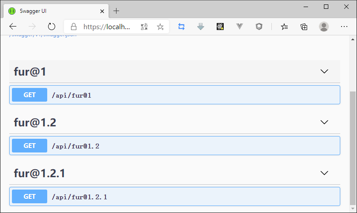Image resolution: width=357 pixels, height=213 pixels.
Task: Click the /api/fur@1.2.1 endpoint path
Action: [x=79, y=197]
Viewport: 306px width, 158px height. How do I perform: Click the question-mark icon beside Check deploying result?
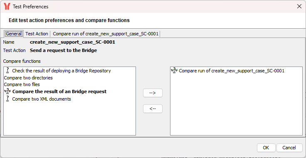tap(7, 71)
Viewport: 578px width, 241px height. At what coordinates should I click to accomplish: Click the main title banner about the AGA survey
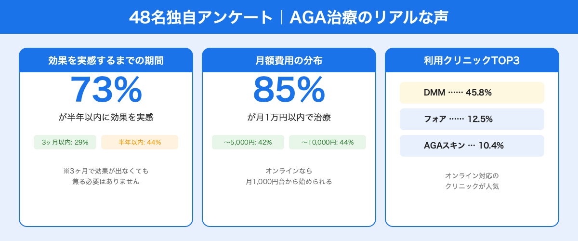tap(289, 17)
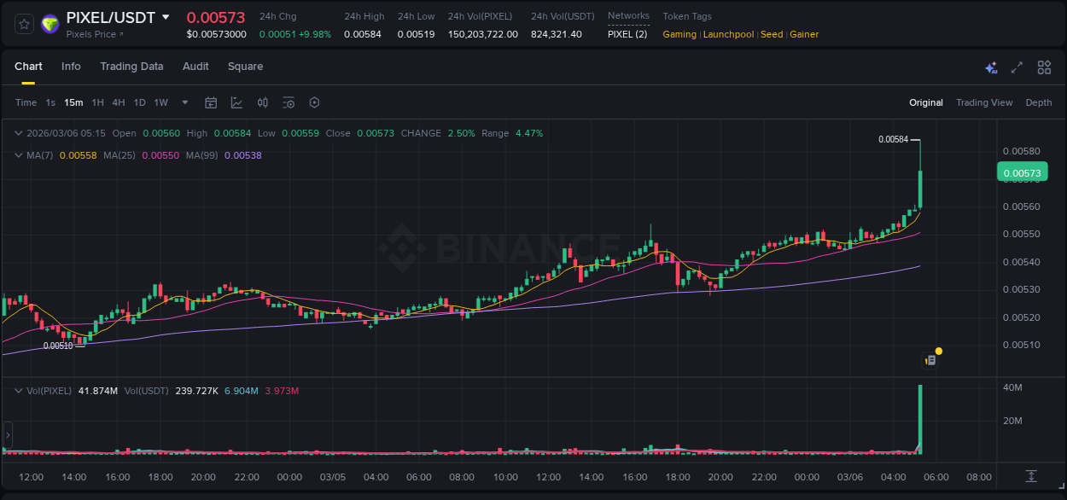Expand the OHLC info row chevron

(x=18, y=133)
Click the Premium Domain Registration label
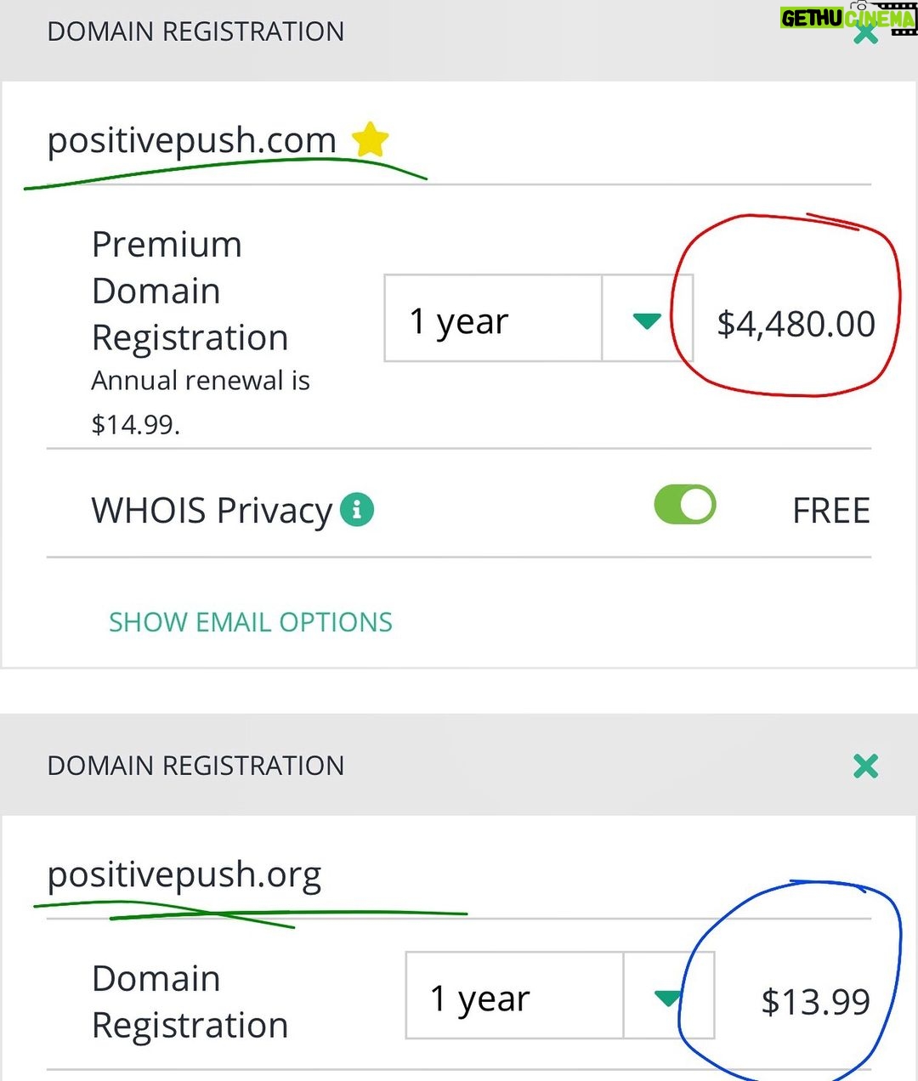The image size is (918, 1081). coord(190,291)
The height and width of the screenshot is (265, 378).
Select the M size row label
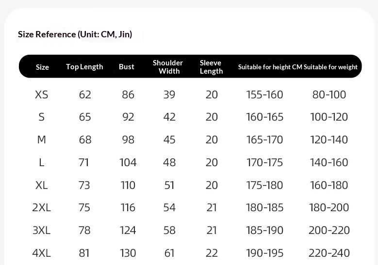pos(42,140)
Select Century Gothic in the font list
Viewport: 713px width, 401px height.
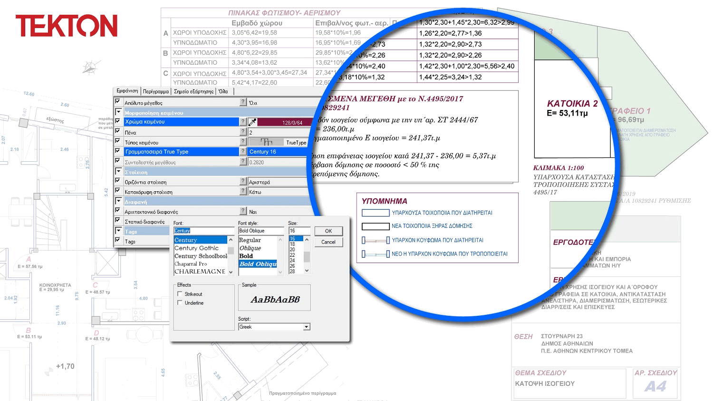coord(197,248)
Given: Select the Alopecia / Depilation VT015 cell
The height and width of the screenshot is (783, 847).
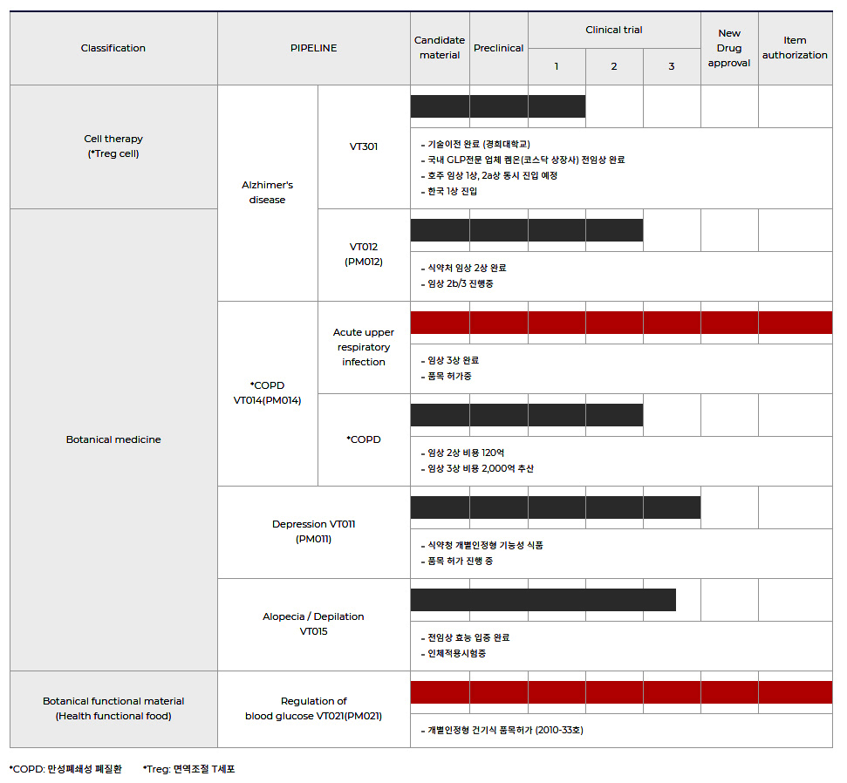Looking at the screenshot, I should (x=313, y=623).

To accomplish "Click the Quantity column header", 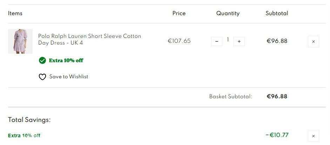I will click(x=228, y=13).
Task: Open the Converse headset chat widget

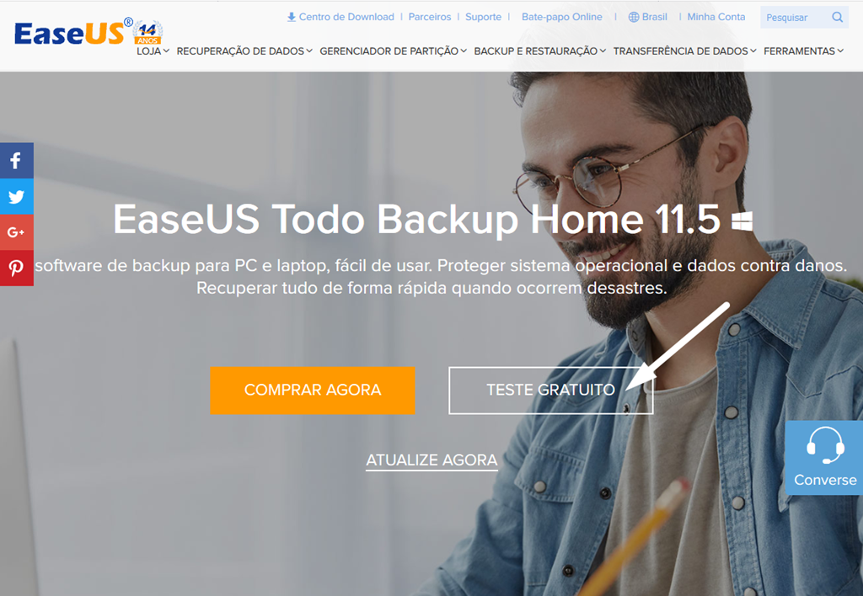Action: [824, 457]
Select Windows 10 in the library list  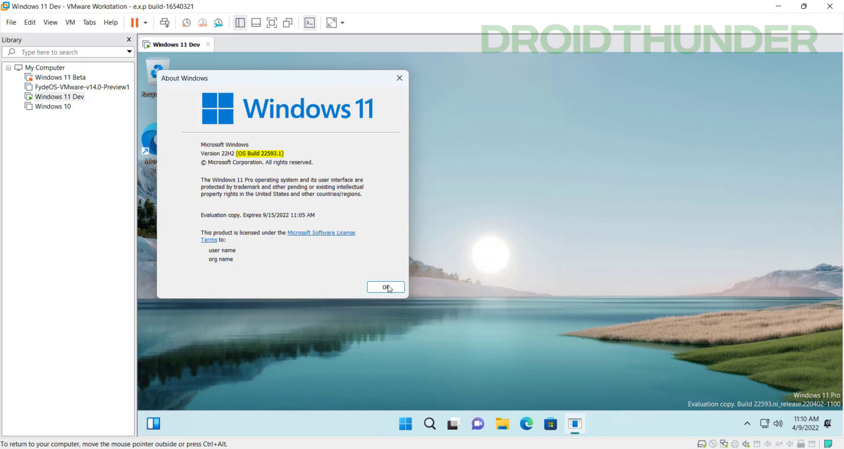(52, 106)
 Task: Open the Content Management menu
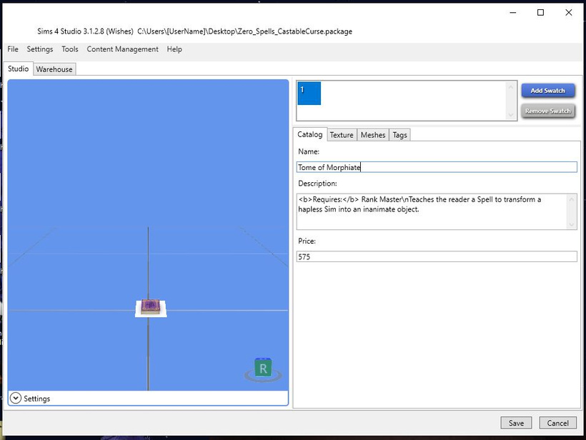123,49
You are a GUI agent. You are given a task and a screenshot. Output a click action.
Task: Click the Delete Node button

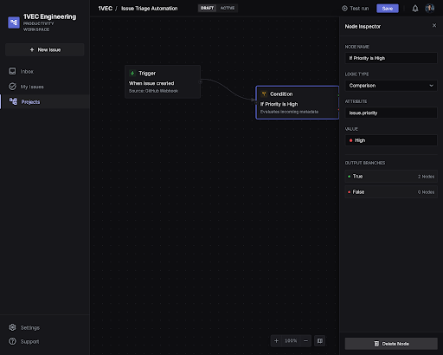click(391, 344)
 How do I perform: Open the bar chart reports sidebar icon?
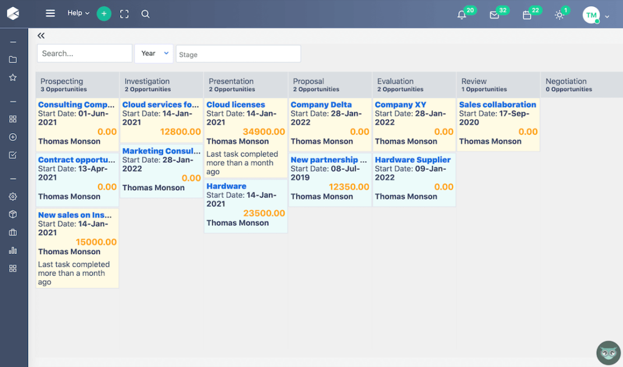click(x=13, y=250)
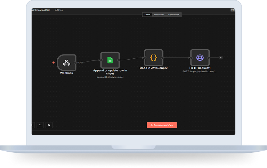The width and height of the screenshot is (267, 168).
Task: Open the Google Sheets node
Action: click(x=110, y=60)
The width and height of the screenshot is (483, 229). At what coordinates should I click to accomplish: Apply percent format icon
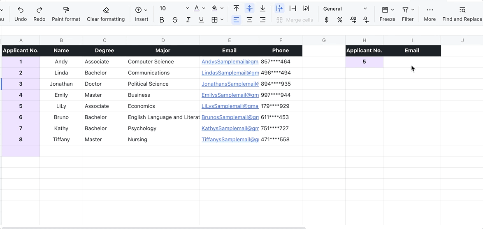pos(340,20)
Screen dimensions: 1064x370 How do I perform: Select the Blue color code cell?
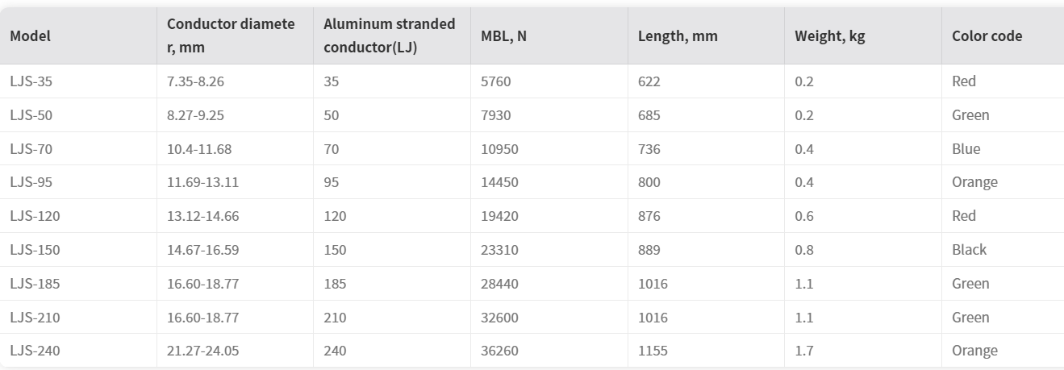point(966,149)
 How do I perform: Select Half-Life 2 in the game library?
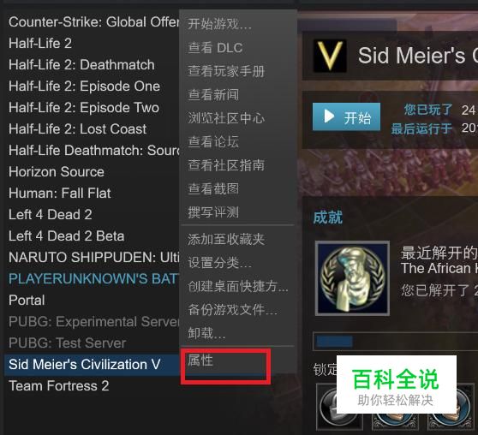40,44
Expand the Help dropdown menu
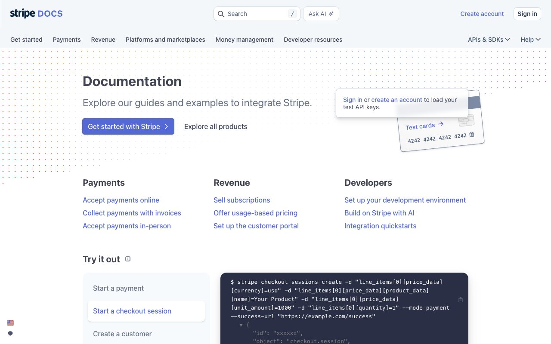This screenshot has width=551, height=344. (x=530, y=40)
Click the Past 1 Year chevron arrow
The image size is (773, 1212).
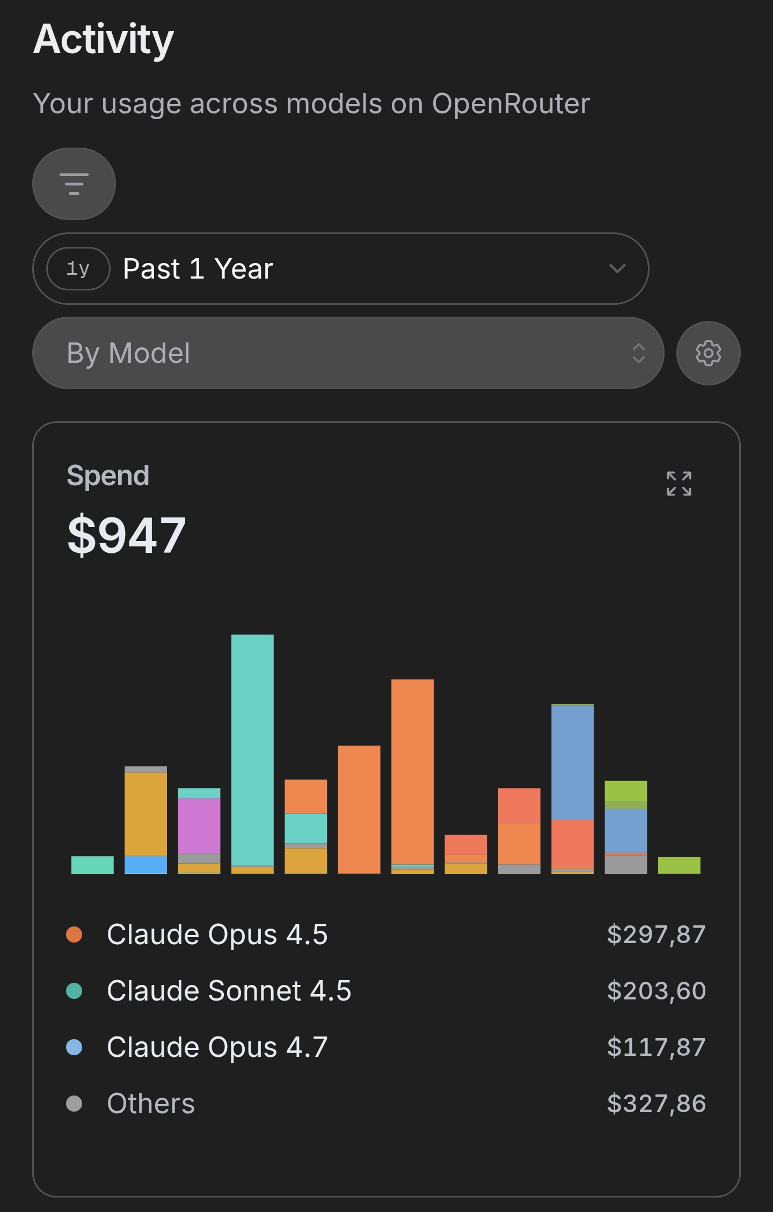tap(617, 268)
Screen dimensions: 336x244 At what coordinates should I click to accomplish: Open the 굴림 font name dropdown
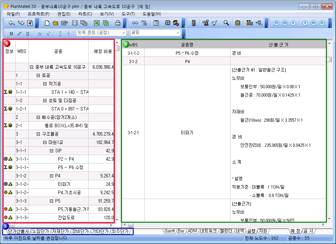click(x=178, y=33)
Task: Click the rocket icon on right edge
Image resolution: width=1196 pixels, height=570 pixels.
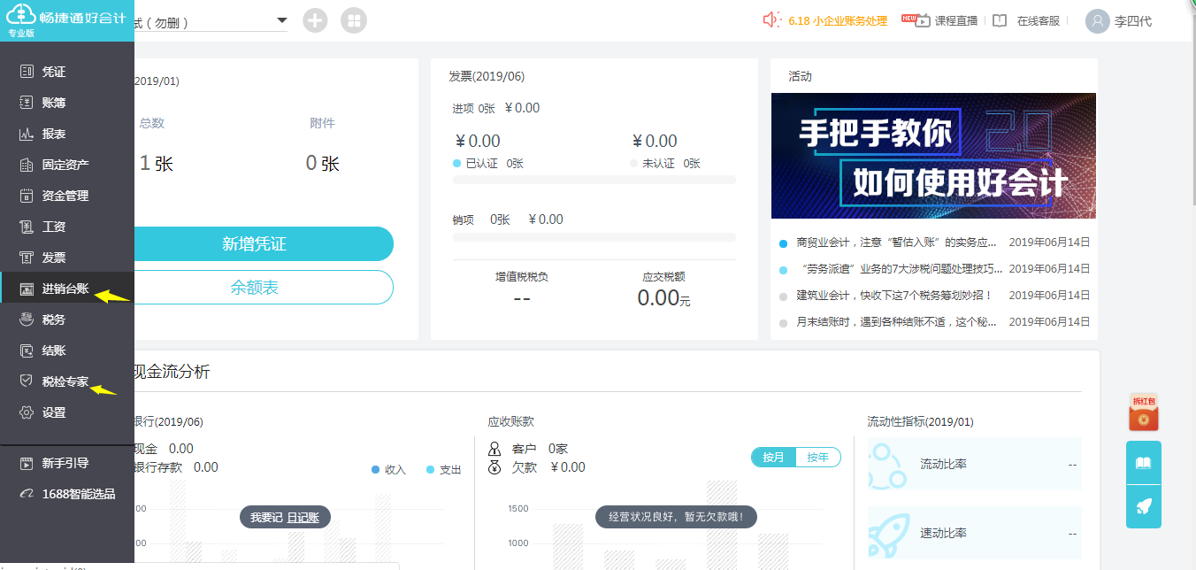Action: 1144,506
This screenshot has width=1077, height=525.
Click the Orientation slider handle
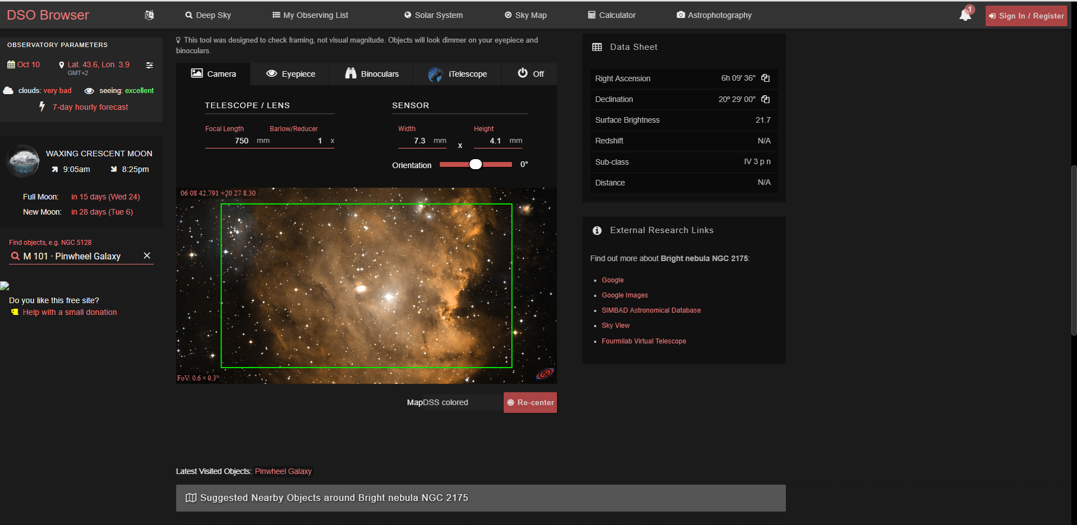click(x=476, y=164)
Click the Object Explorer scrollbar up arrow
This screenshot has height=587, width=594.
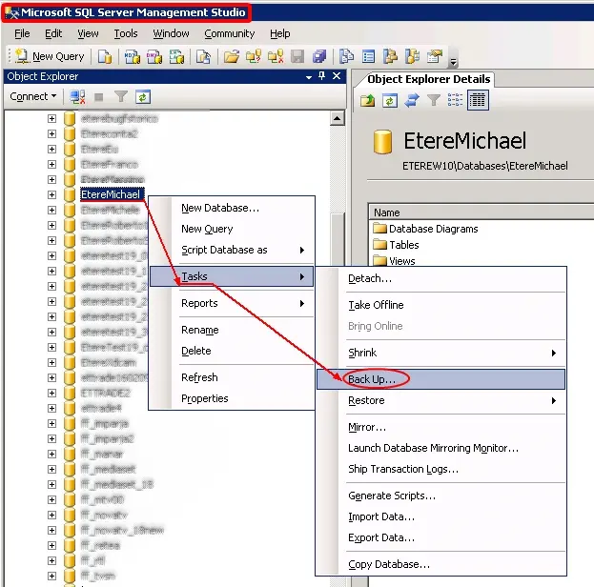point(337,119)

## Your assignment
Filter by the word "arrow": copy every line of the data that holds it.

## Exercise response
Click the Past 1 Year chevron arrow
Click the Object Explorer scrollbar up arrow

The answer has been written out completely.